If I created a robot assistant that cleans your house, does the shopping, and occasionally stole things from the store, it would still be breaking the law.

[visarga]

> occasionally stole things from the store

It's fascinating to see how stretchy the word "steals" is nowadays. You can make anything be theft - copying open online content and sharing? theft, learning from data and generating - also theft. Stealing from a physical store - you guessed it.

[throwaway675309]

While I do enjoy everybody acting as armchair lawyers.... until we get an actual legal ruling, the general consensus seems to be that it is sufficiently transformative as to be considered fair use.

[thesuperbigfrog]

>> If you had said it can copy/paste its training data I wouldn't have argued, but "it just copy/pastes the code it was trained on" is demonstrably false, and anyone who's really tried it will tell you the same thing.

So if "it could commit copyright infringement, but does not always do so" is good enough for your company's legal review team, then go for it.

[visarga]

Has anyone tried to see how similar is their manually written code to other codes out there?
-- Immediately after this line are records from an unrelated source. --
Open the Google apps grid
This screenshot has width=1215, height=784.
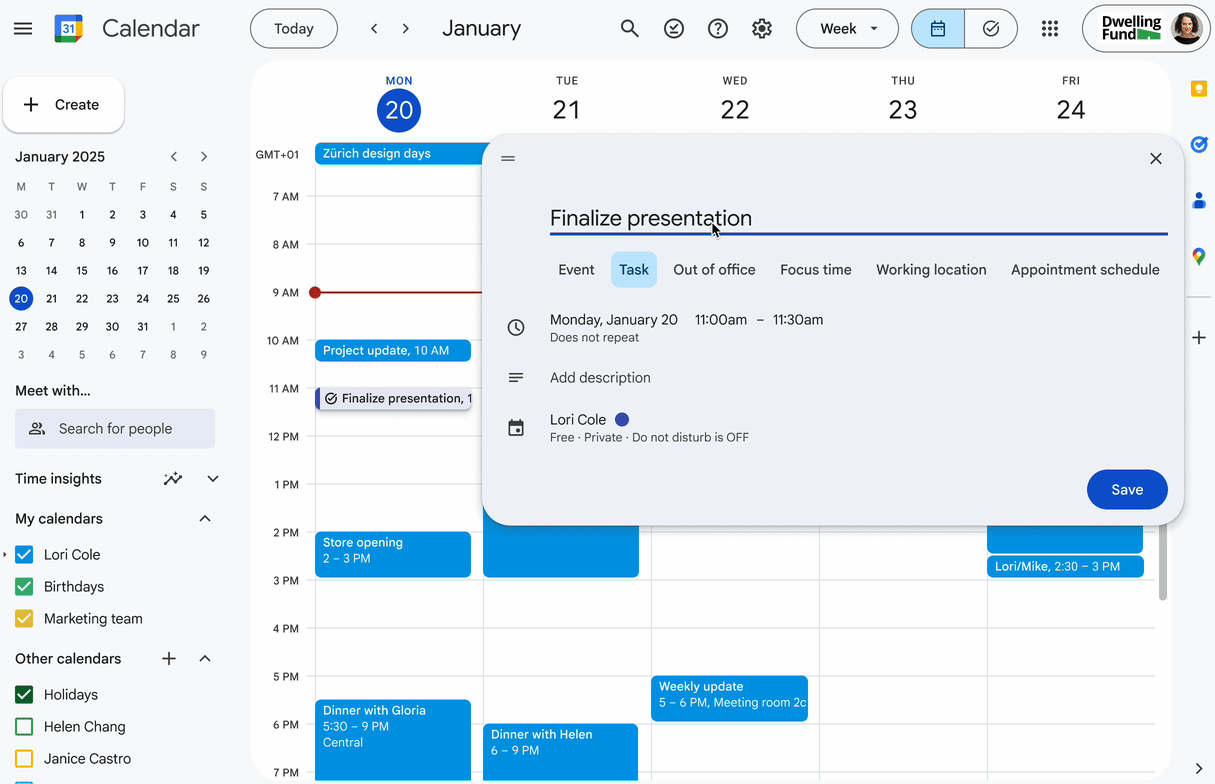[1049, 29]
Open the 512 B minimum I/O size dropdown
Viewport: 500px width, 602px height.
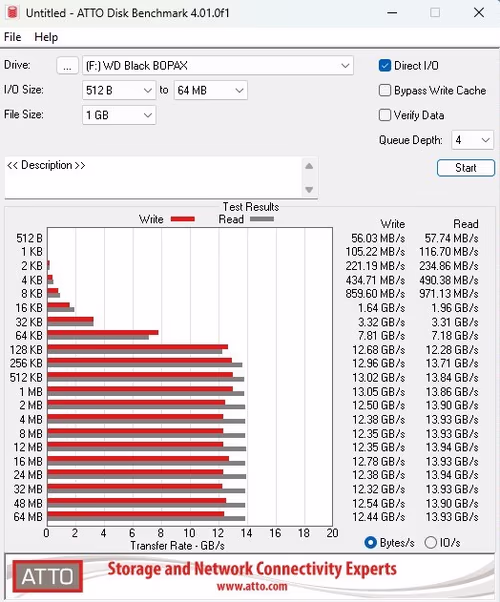119,91
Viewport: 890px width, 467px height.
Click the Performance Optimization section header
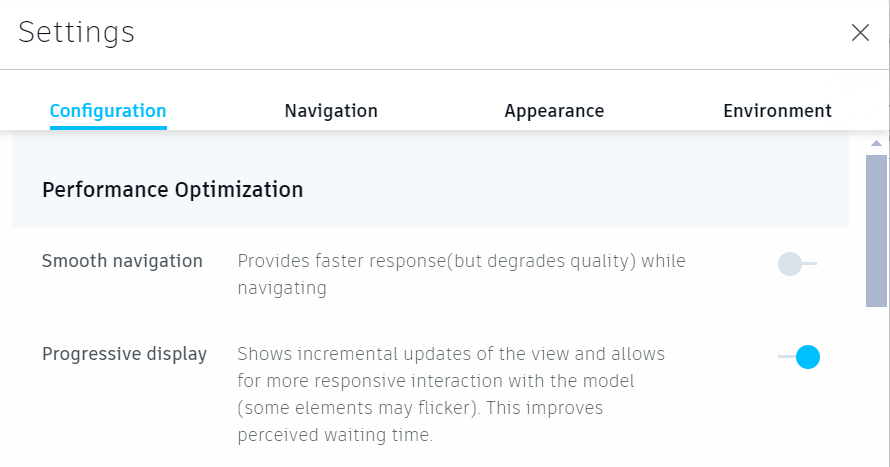173,189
I bet small snippets 1-2 lines long are easy to find. It would be funny to realise that we're more "regurgitative" than Copilot by mere happenstance.

[thesuperbigfrog]

Will the court believe that Copilot created an exact copy of Tim Davis's code "by mere happenstance"?

https://twitter.com/DocSparse/status/1581461734665367554

[visarga]

> I posit it becomes increasingly likely over large periods of time over many engineers that severe bug or security issue will be introduced via an AI provided suggestion.

AI can also do code review and documentation helping us reduce the number of bugs. Overall it might actually help.

[tevon]

This is a very solid argument. How do we fix that?

THIS is the article I want to read!

[redleggedfrog]

"I posit it becomes increasingly likely over large periods of time over many engineers that severe bug or security issue will be introduced via an AI provided suggestion."

I'll go one further with the "Co-pilot is stupid."

It's supposed to be artificial intelligence. Why in the eff is it suggesting code with a bug or security issue? Isn't the whole point that it can use that fancy AI to analyze the code and check for those kind of things on top of suggesting code?

Half-baked.

[visarga]

Ah yes, humans are perfect, never make any mistakes. That's why only AI write bugs.